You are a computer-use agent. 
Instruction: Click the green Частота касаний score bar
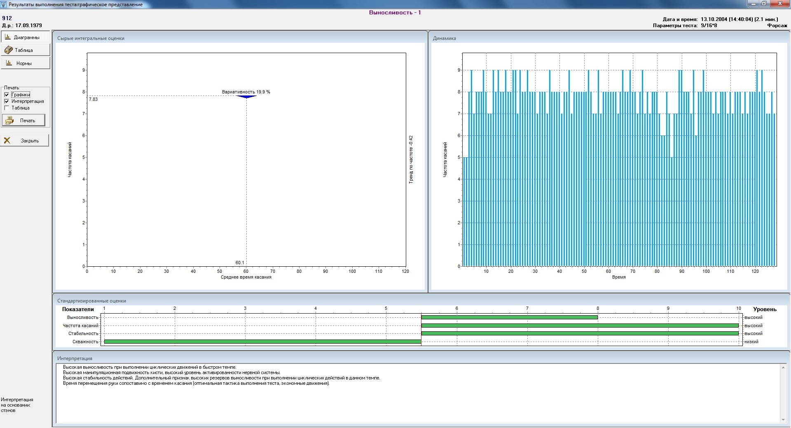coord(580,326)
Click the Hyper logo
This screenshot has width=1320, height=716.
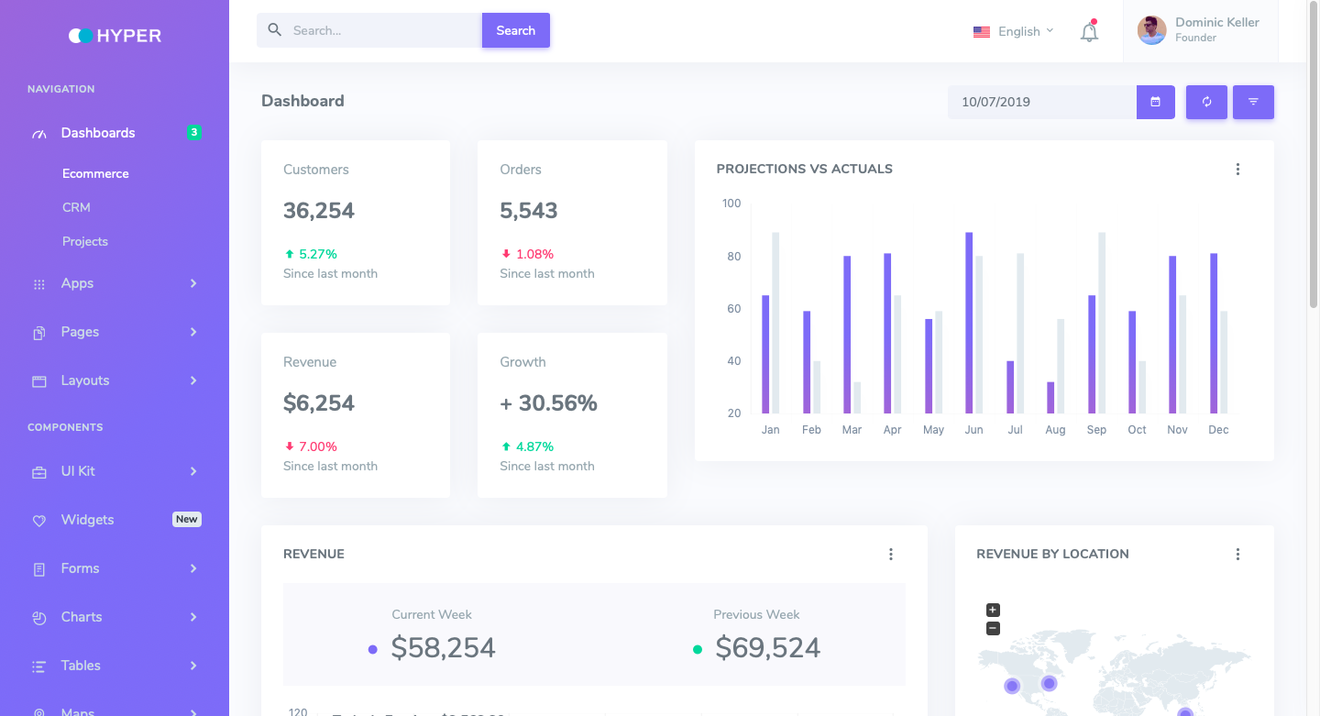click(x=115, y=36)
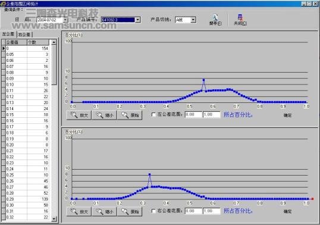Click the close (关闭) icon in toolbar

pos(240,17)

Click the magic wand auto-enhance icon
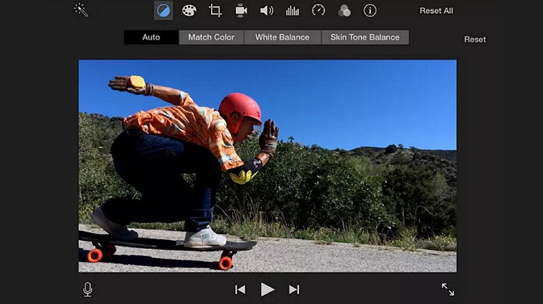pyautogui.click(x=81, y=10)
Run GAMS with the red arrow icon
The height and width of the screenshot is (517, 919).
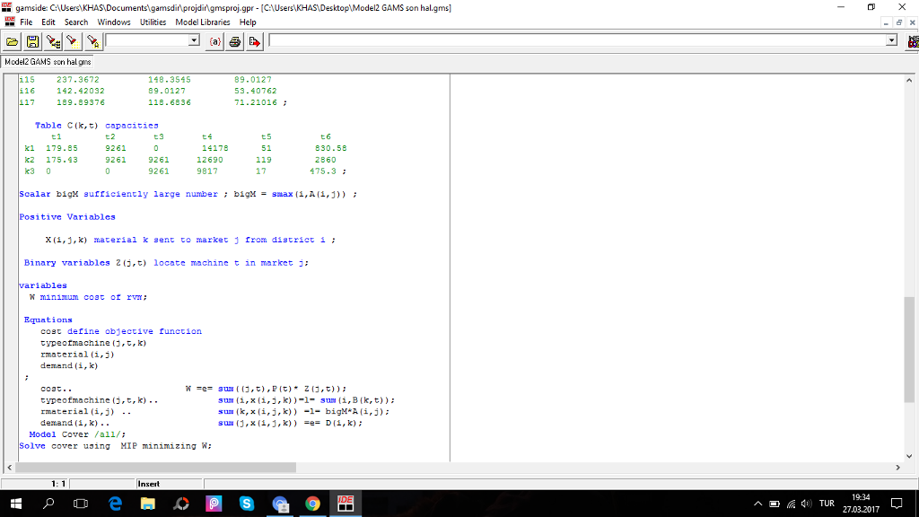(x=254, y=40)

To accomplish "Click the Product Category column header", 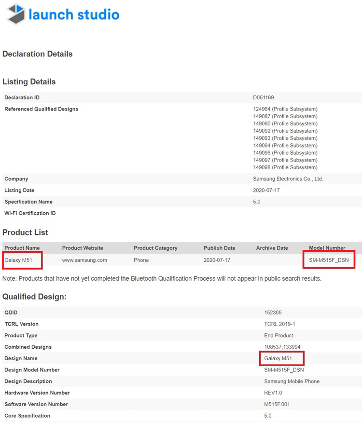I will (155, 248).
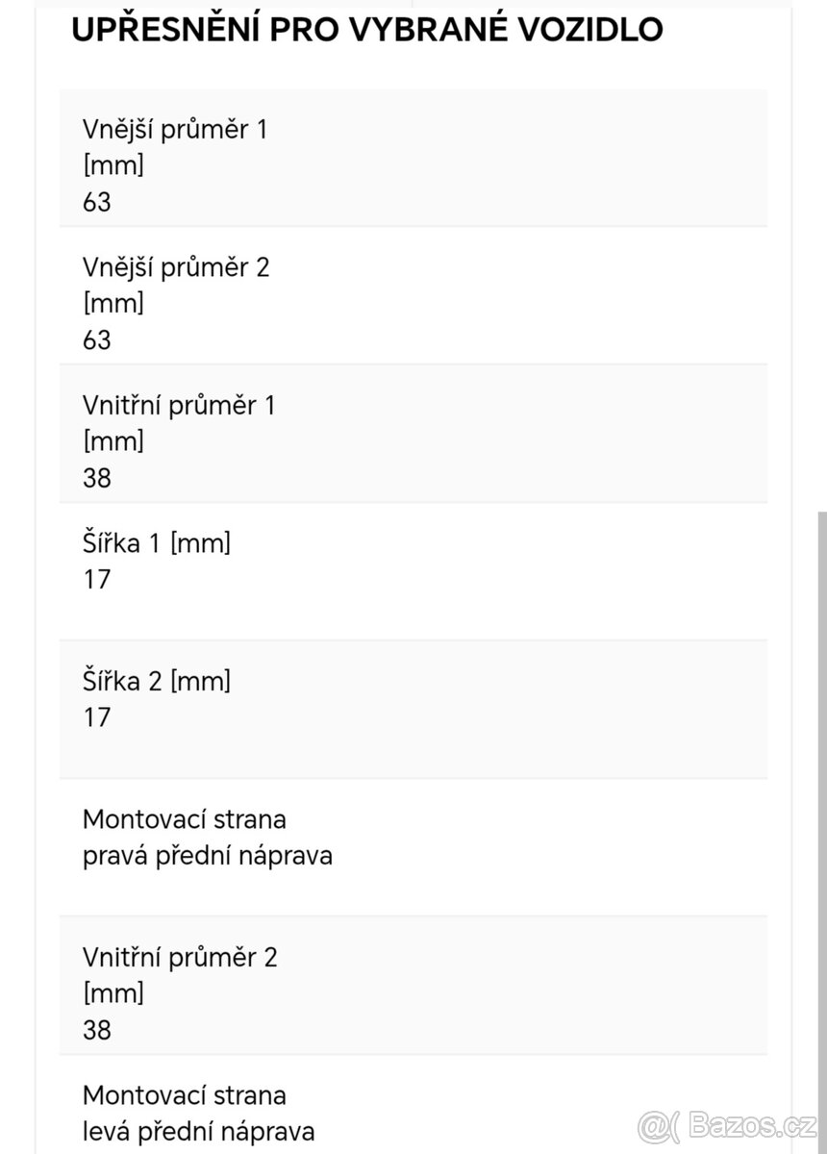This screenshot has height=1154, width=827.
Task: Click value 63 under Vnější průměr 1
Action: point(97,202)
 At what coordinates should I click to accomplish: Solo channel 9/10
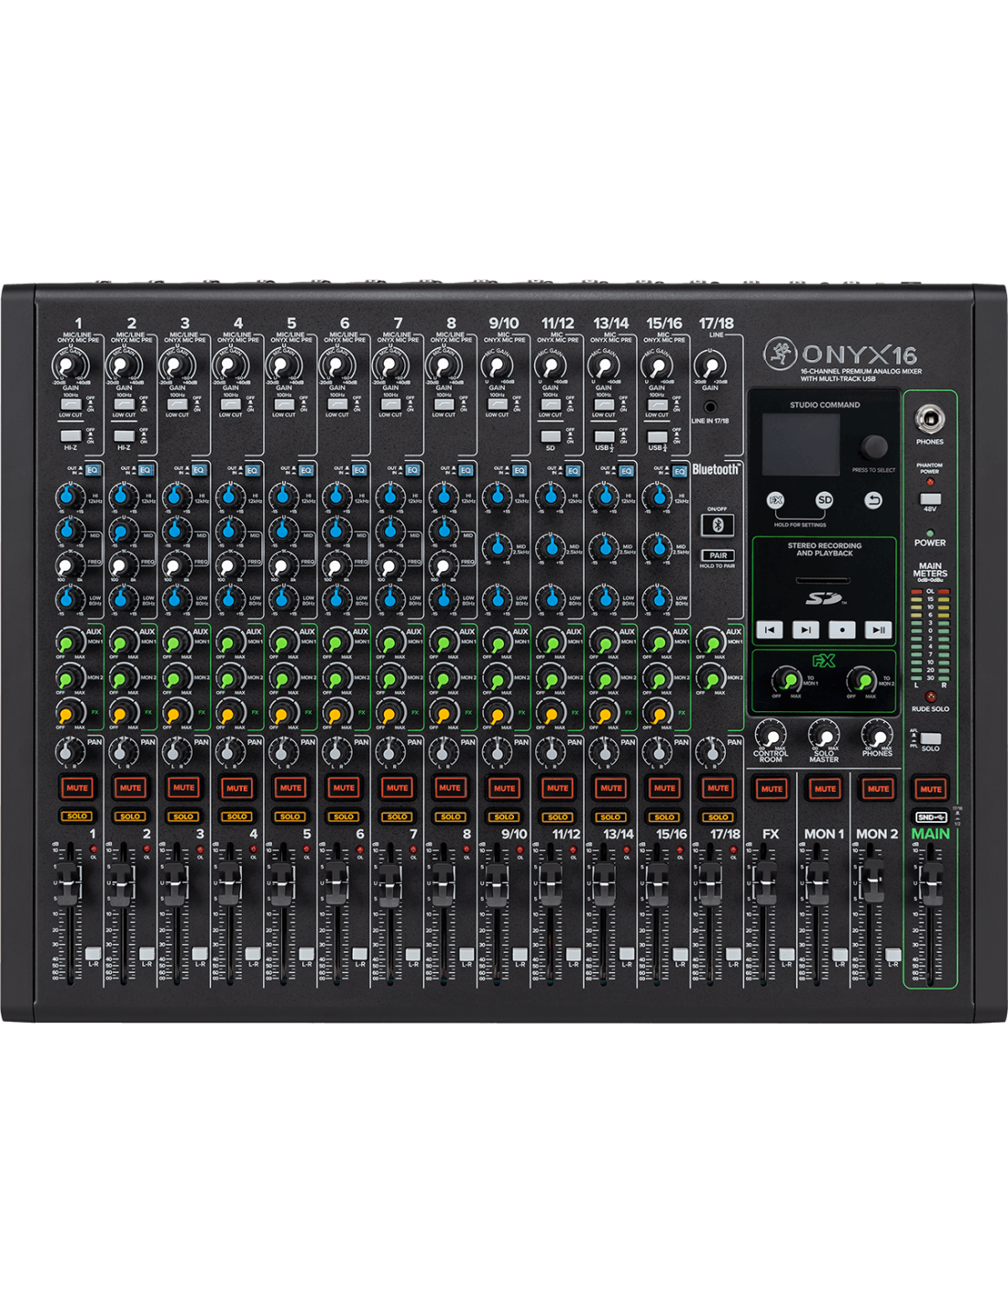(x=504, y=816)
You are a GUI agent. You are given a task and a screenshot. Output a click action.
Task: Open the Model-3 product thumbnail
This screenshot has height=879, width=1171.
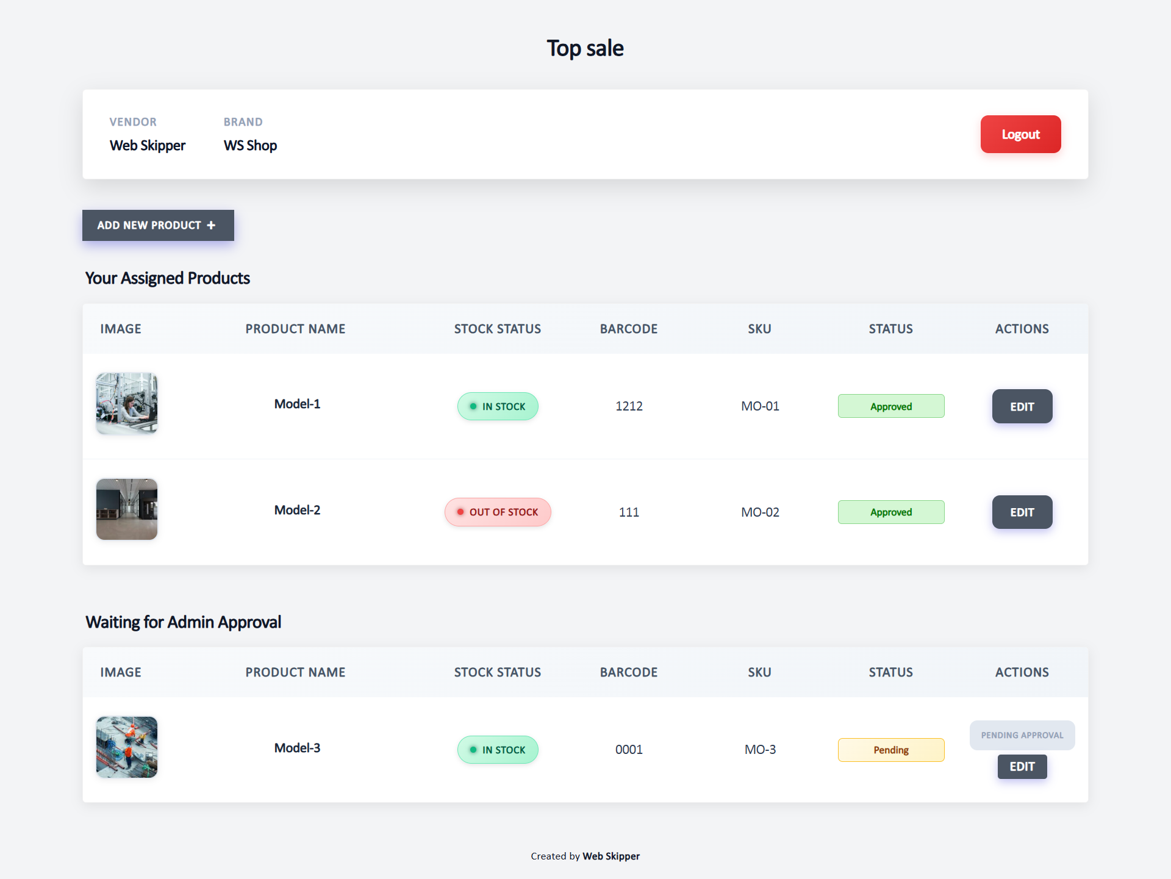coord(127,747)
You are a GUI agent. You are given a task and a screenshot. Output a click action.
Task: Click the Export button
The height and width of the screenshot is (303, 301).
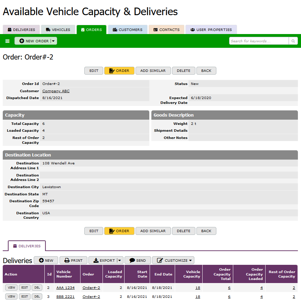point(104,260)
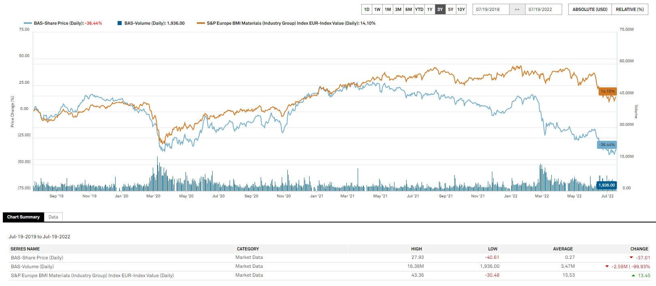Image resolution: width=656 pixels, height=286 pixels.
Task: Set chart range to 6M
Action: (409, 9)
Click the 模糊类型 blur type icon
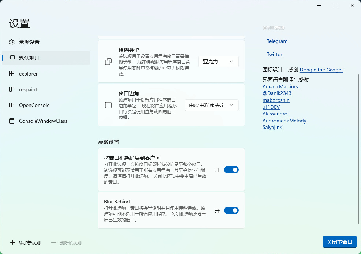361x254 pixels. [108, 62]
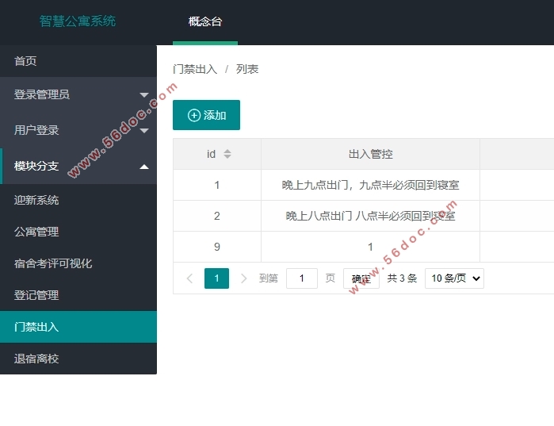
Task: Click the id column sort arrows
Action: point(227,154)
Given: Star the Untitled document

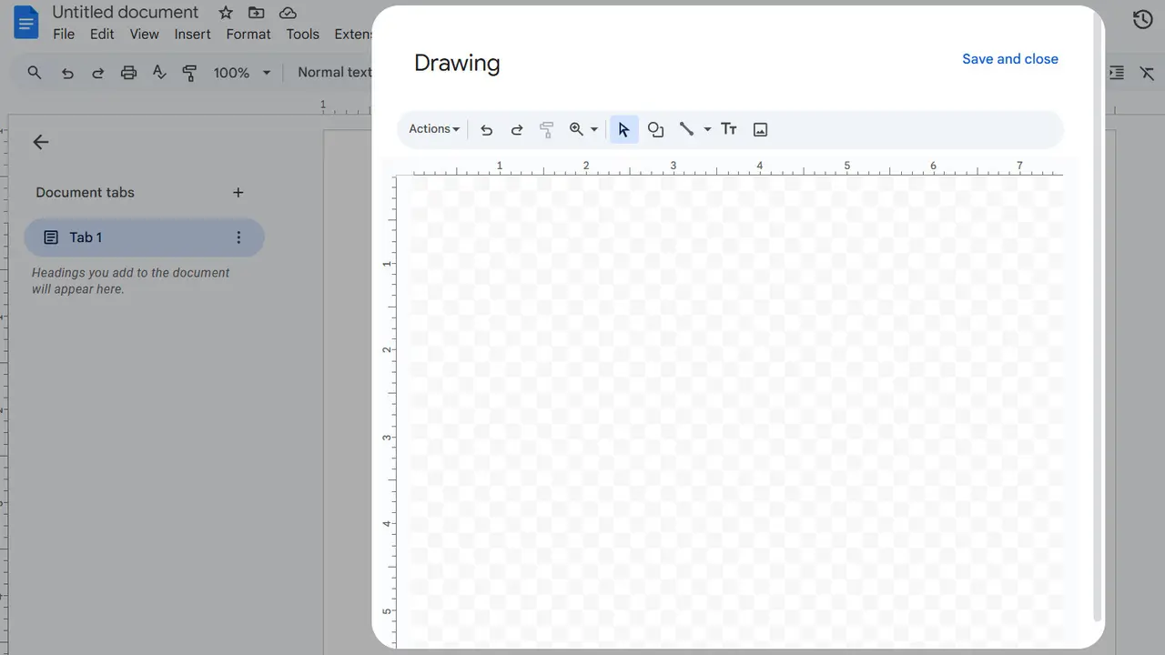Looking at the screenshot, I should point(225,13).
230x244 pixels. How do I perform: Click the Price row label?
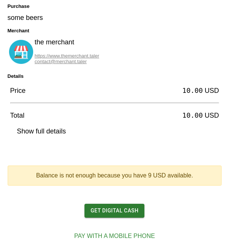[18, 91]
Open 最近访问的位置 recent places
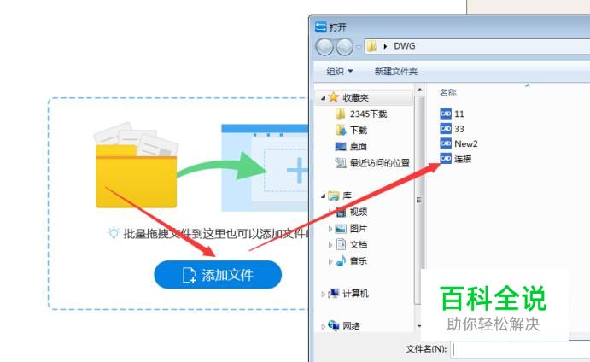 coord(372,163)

★ ★ ★ ★ ★ ★ ★

WRITTEN EXERCISE — Rewrite the stretch from the line containing "At what coordinates" through the end of the rows, substituting "Download" for "Export" and leaving all else unchanged. Omit the pictures from your answer.

ANSWER BELOW —
 At what coordinates should I click to accomplish: Solo channel 9/10
(x=504, y=816)
You are a GUI agent. You are given a task and a screenshot. Output a click action.
Task: Open the Model-3 product thumbnail
This screenshot has height=879, width=1171.
coord(127,747)
You are a GUI agent. You are given a task and a screenshot. Output a click action.
Task: Click the Download button
The height and width of the screenshot is (303, 301).
point(104,260)
Image resolution: width=656 pixels, height=286 pixels.
Task: Set chart range to 6M
Action: (409, 9)
Click the 模糊类型 blur type icon
361x254 pixels. [108, 62]
Task: Click the id column sort arrows
Action: point(227,154)
Given: Star the Untitled document

Looking at the screenshot, I should point(225,13).
230x244 pixels. How do I perform: Click the Price row label?
[18, 91]
Open 最近访问的位置 recent places
 coord(372,163)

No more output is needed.